#### [RECORDS TO PROCESS]
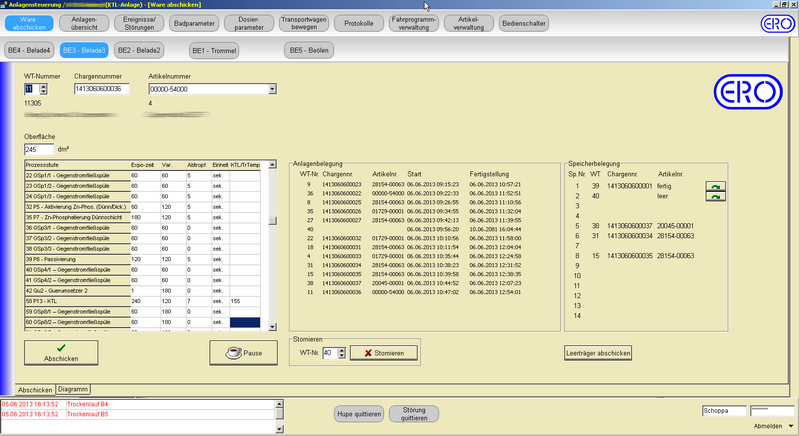Screen dimensions: 800x436
Task: Click the green swap icon for Speicher row 2
Action: click(x=715, y=197)
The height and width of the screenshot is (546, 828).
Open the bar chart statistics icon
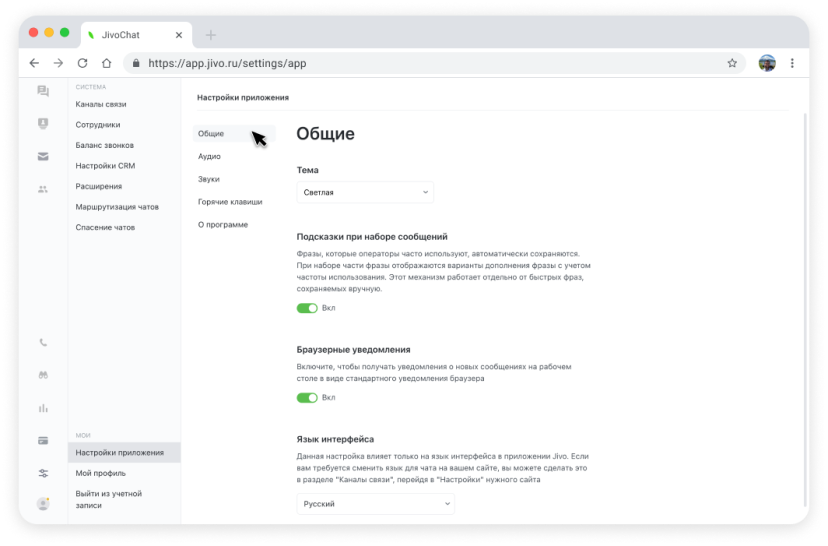43,408
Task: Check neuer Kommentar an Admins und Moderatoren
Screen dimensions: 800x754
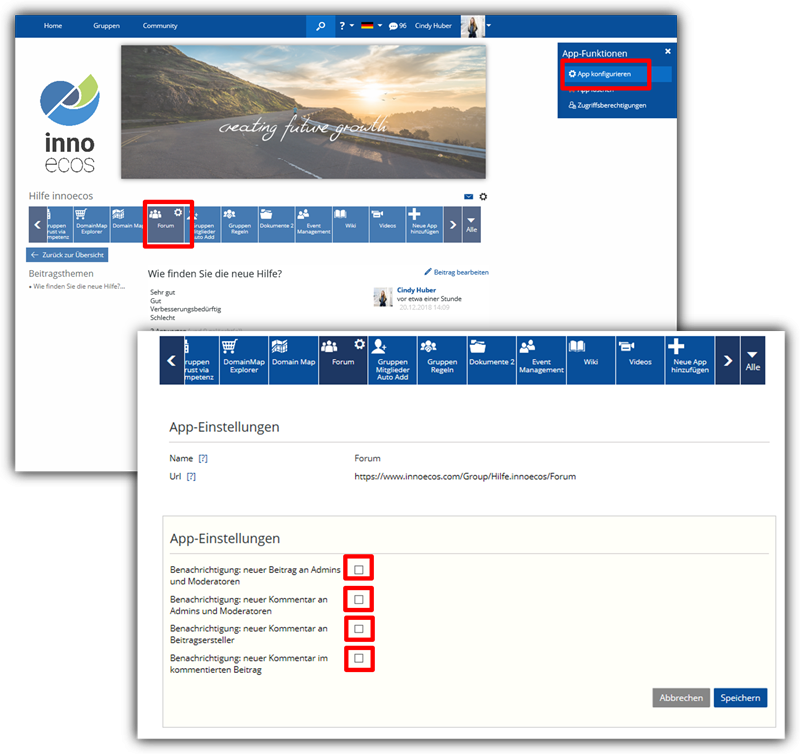Action: coord(359,599)
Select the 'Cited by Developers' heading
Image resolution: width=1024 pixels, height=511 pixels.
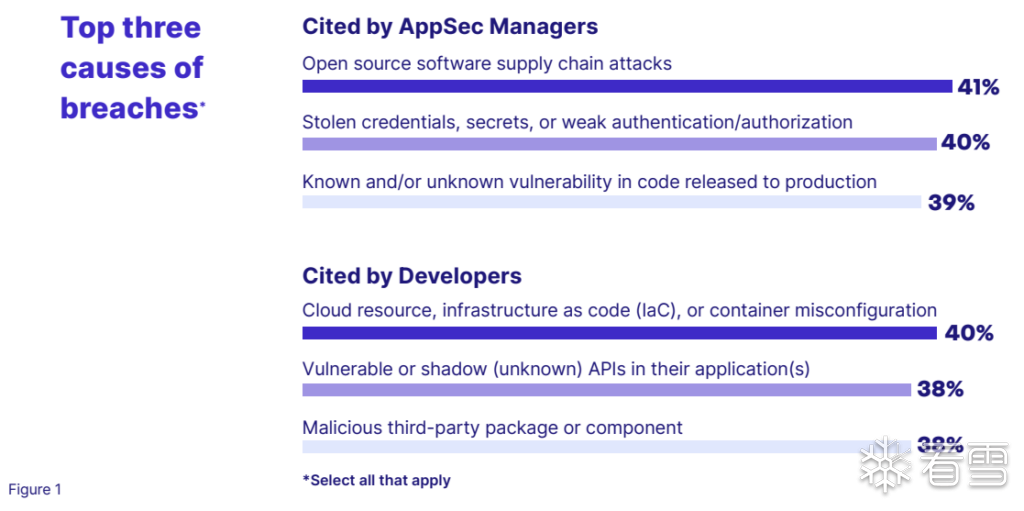pos(412,275)
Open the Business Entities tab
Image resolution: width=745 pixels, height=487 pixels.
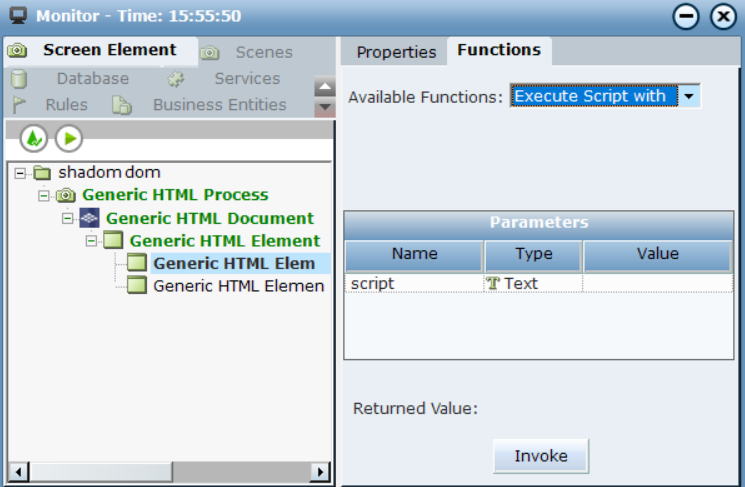point(219,105)
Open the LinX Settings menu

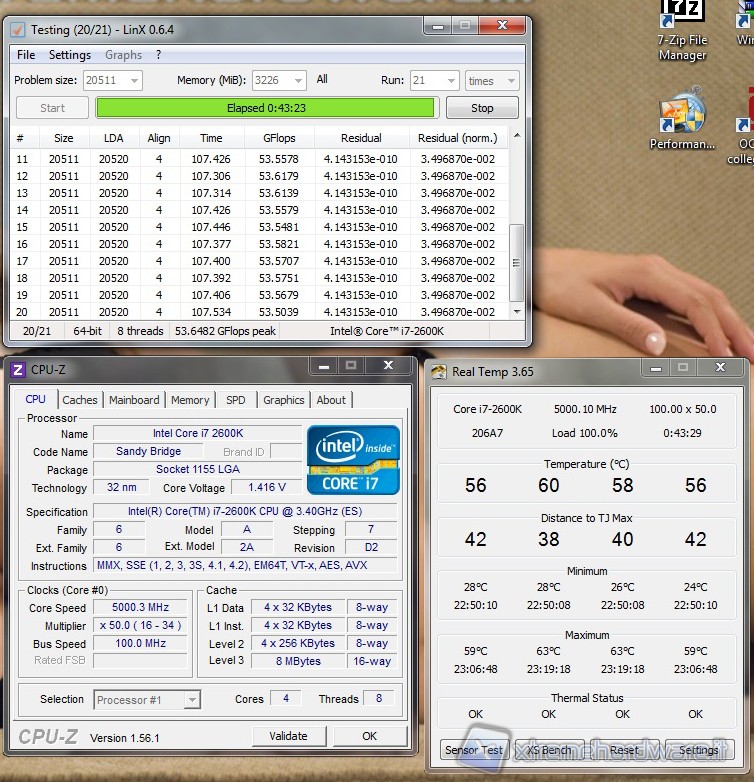(70, 55)
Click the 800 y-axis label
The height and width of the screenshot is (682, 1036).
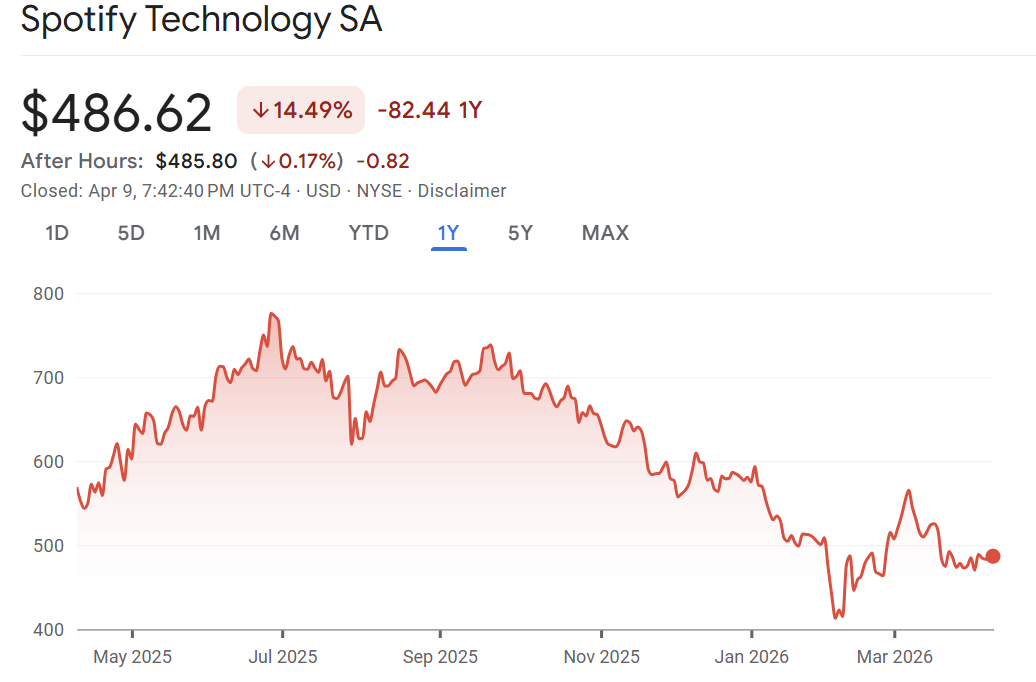[x=48, y=294]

#### [YOUR ASSIGNMENT]
Starting with the line that contains "Open the Business Entities tab", repeat each line exactly until the listing ends, including the last one. Leave pictures out.

#### [SOLUTION TO THE PROBLEM]
Open the Business Entities tab
Image resolution: width=745 pixels, height=487 pixels.
point(219,105)
Open the LinX Settings menu

(70, 55)
Click the 800 y-axis label
The height and width of the screenshot is (682, 1036).
[x=48, y=294]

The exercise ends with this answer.